When failing is success

Published in

Mercadona Tech

6 min readJul 14, 2020

Many times we are told that our software, as engineers, doesn’t have to fail and while it might look true it is not always the case. In this post I will explain why we, at Mercadona Tech, believe that failing is something that must happen.

Imagine a big forest that hasn’t had a fire once and then the day comes; a small fire will likely get out of control, getting bigger and bigger and needing a lot of time and effort to get extinguished. The forest itself doesn’t have the mechanisms to mitigate that fire. Most important we, the people that have to control it, won’t understand the problem because we have never faced it. It will take time and future opportunities to understand the nature of the problem, and in the end we will realice that it is just the fuel that the forest itself has; straw, branches, etc. which could be avoided by just cleaning it up every year.

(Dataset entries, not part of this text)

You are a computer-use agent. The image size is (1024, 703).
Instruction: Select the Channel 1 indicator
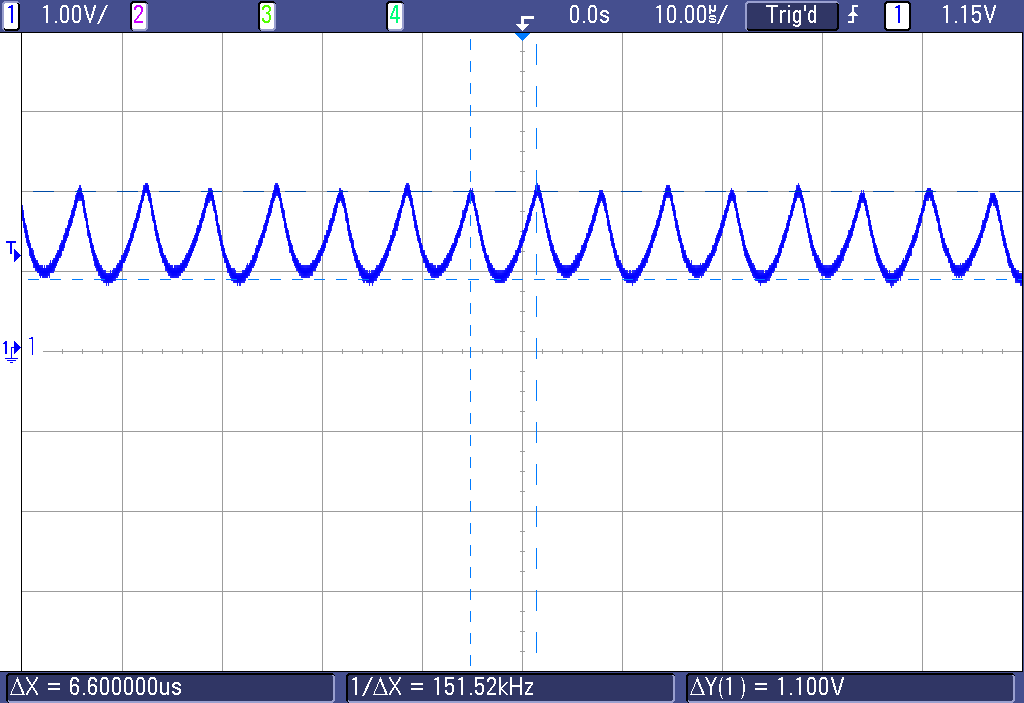[12, 15]
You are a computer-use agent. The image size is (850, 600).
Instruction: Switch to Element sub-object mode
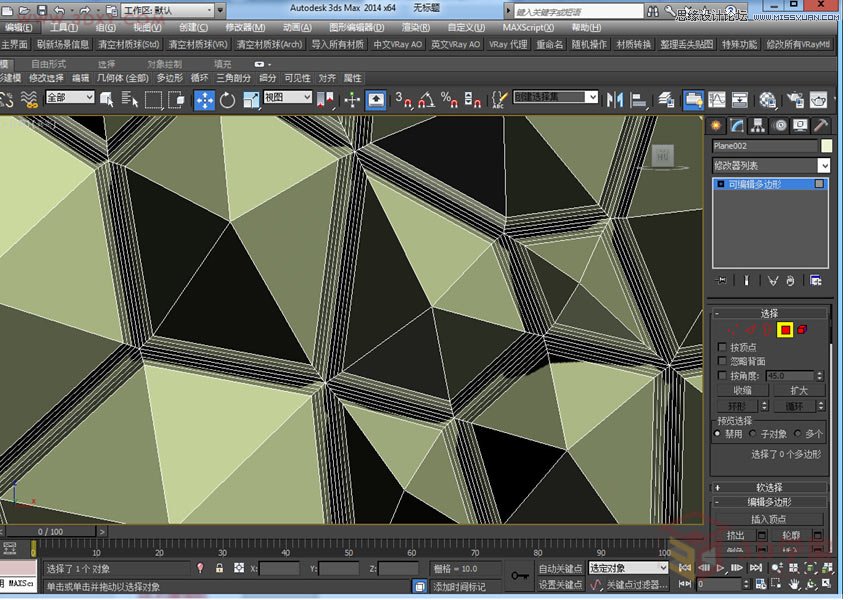tap(802, 329)
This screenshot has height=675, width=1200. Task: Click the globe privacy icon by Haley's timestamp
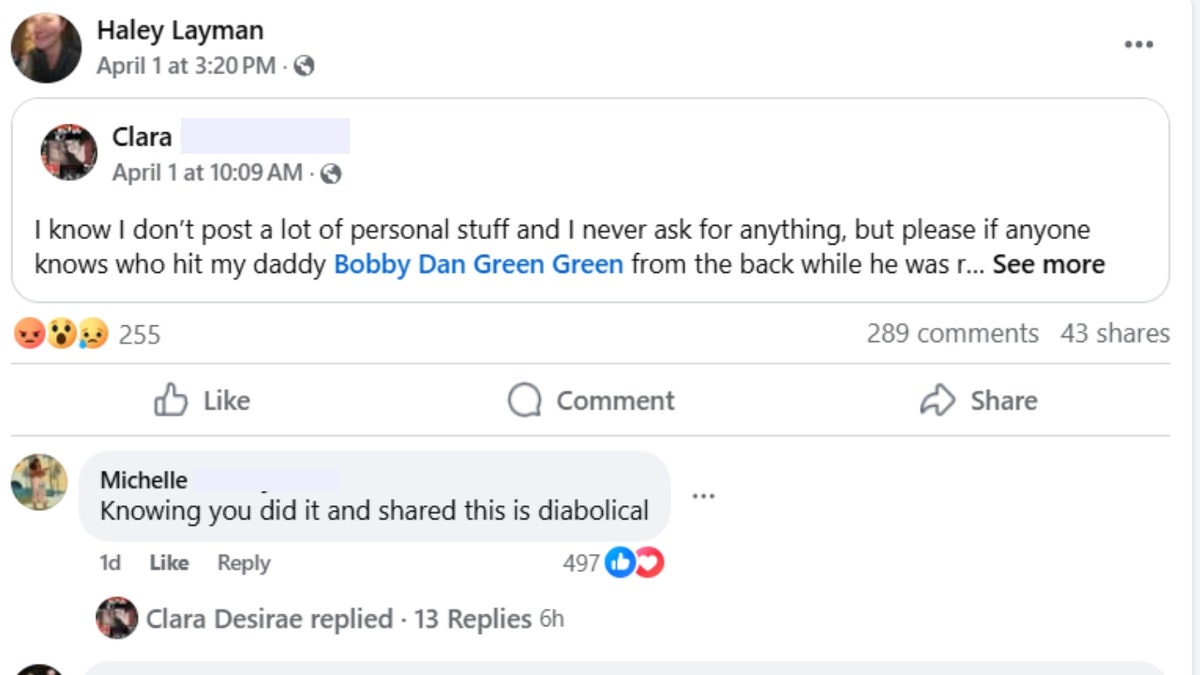pos(305,66)
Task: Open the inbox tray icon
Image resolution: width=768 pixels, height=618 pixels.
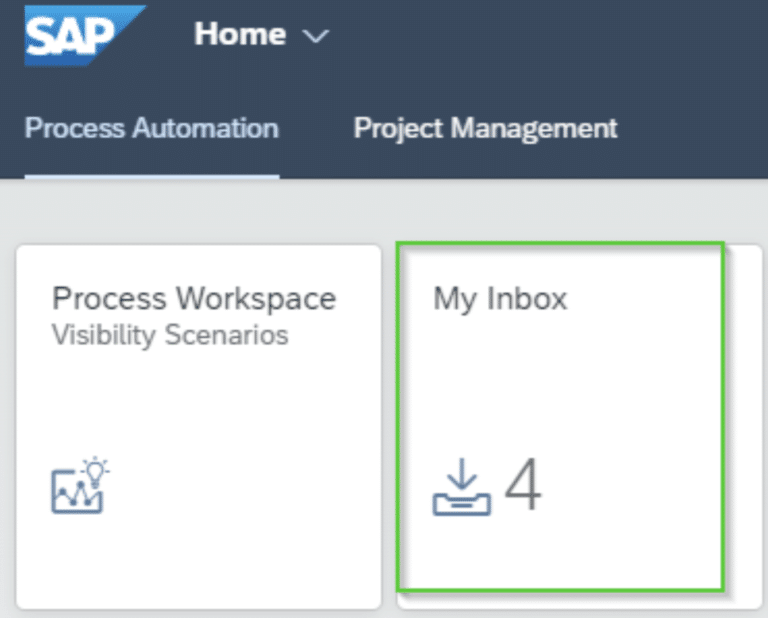Action: pyautogui.click(x=461, y=487)
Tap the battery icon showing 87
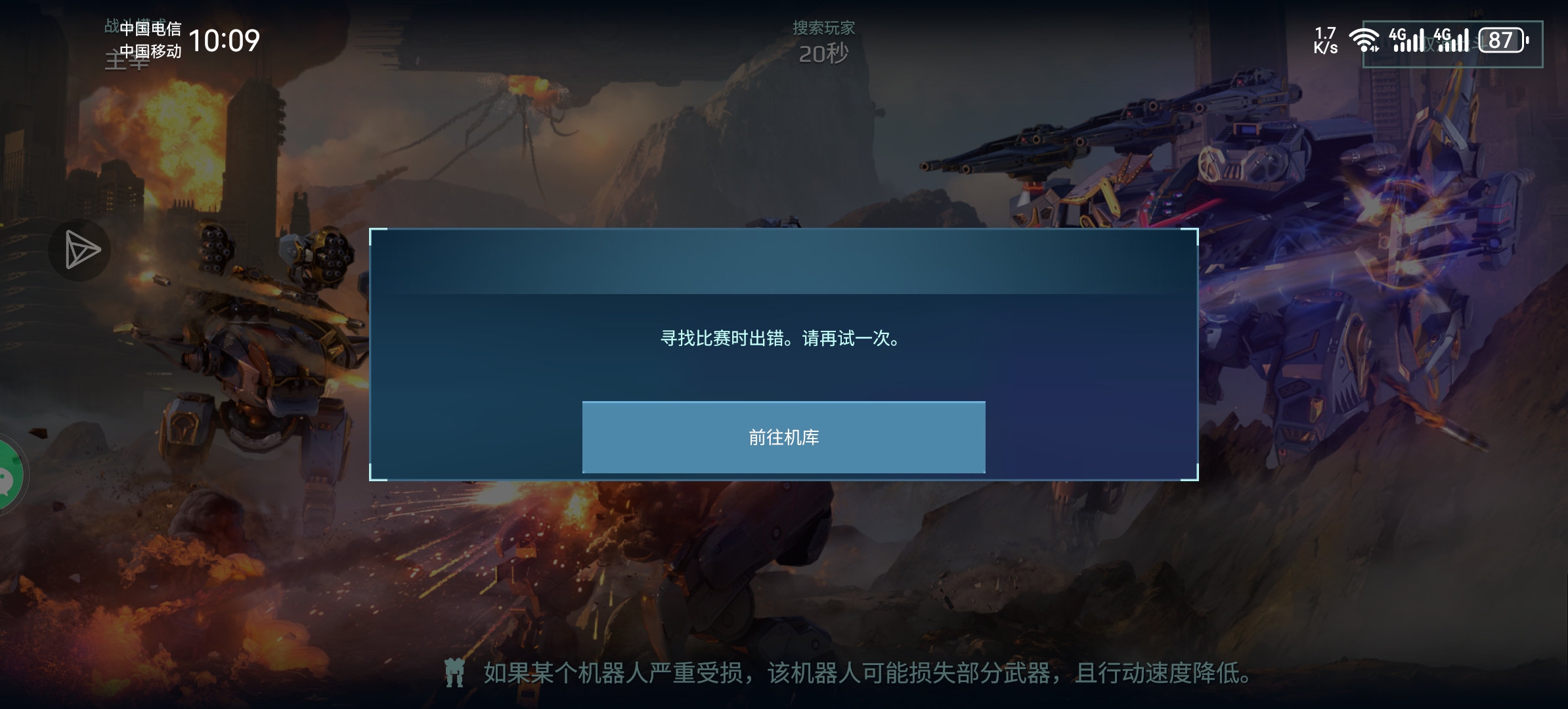The height and width of the screenshot is (709, 1568). 1503,40
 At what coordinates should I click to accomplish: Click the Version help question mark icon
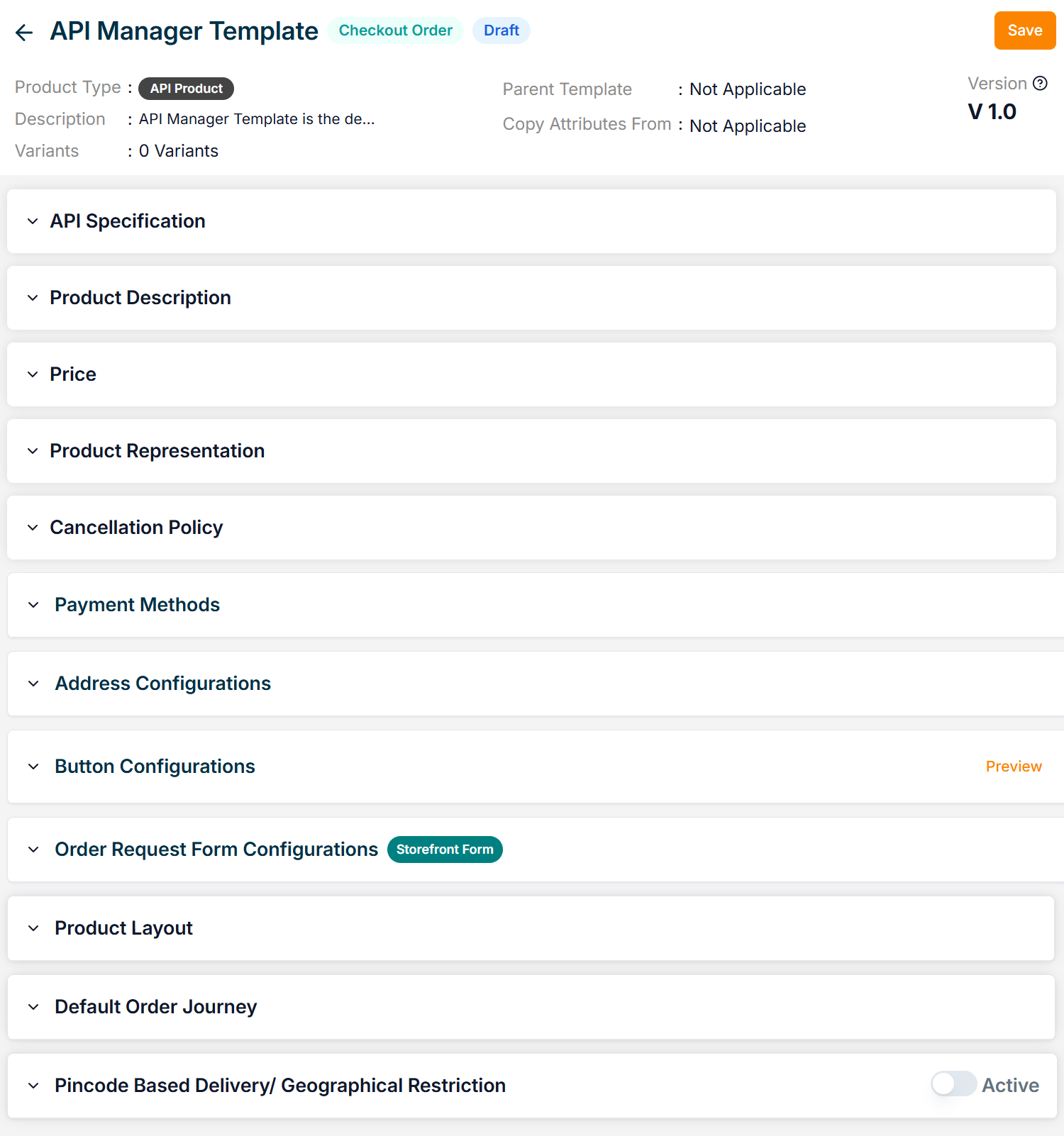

This analogy can be easily applied to us. Our system could be resilient for months, but once an incident happens we would not be prepared. It would be something new for us, most likely very big, needing a lot of time to get it back online, having a high impact for our end users and making them unable to do their groceries. Not just that, but something could have been unnoticed because it just worked for a long time and didn’t require any change. We wouldn’t understand the impact and the nature of the problem since we have never faced it. Instead, if our incidents are more often the probability of them having less impact and we being more prepared will be higher, just by the fact that we have learnt about them before.

So, are you suggesting that my system has to keep failing forever?

Of course we want to have as few incidents as possible, but they will come sooner or later. The only way to not have them is to not change a single line of code and even in that situation we can have downtimes, for instance our databases or servers could stop working due to a high demand on traffic.

The goal here is to have as little impact as possible for our end users, learn about the incidents and understand its nature. Having incidents is not that important as long as they don’t get noticed by the users and even if they do the key is to recover as fast as possible and affect as less percentage of users as possible. Of course we have red lines that we shouldn’t cross, such as having the same incident again. Just remember that the objective in this case is to have a low mean time to restore.

How do we achieve this?

There are many tools and techniques that, although they are not infallible, help us from having incidents such as pairing, code reviews, tests, etc. In this case we focus on the strategic scope rather than on the tactic one, which is to build a strong team culture and vision. Our vision is to become a reference development team while delivering a reliable solution. If we don’t accept the following topics we won’t be able to achieve that vision.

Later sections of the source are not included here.